*Dataset records*.
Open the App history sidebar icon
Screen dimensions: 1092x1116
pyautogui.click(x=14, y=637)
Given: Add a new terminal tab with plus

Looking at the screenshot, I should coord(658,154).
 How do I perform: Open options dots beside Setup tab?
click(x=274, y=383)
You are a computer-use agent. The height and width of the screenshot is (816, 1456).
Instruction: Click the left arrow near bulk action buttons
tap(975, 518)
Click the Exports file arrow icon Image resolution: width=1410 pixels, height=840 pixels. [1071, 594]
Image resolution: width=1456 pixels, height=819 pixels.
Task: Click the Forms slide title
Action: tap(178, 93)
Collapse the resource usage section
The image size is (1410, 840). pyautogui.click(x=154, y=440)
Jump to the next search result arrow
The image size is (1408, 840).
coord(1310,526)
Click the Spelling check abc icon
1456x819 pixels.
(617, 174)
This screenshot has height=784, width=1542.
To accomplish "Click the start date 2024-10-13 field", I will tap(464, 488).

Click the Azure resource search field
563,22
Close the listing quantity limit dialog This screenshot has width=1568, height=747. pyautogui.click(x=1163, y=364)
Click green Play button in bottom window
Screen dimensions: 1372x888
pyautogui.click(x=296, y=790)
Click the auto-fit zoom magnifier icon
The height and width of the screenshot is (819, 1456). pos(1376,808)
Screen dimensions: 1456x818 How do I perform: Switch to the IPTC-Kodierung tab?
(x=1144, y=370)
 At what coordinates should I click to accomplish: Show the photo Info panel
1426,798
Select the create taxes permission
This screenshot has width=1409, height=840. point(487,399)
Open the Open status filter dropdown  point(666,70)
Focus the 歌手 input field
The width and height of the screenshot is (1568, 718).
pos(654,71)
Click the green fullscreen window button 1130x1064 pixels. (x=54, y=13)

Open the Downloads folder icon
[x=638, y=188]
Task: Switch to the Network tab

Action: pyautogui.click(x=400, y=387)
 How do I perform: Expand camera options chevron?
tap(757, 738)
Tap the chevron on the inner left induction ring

*Exercise requirements*. Look above for the line holding "Close the listing" and the line holding "Click the green", then output exactly those two lines and every line between them, nothing more.

*Solution*.
Close the listing quantity limit dialog This screenshot has width=1568, height=747. pyautogui.click(x=1163, y=364)
Click green Play button in bottom window
Screen dimensions: 1372x888
pyautogui.click(x=296, y=790)
Click the auto-fit zoom magnifier icon
The height and width of the screenshot is (819, 1456). pos(1376,808)
Screen dimensions: 1456x818 How do I perform: Switch to the IPTC-Kodierung tab?
(x=1144, y=370)
 At what coordinates should I click to accomplish: Show the photo Info panel
1426,798
Select the create taxes permission
This screenshot has width=1409, height=840. point(487,399)
Open the Open status filter dropdown  point(666,70)
Focus the 歌手 input field
The width and height of the screenshot is (1568, 718).
pos(654,71)
Click the green fullscreen window button 1130x1064 pixels. (x=54, y=13)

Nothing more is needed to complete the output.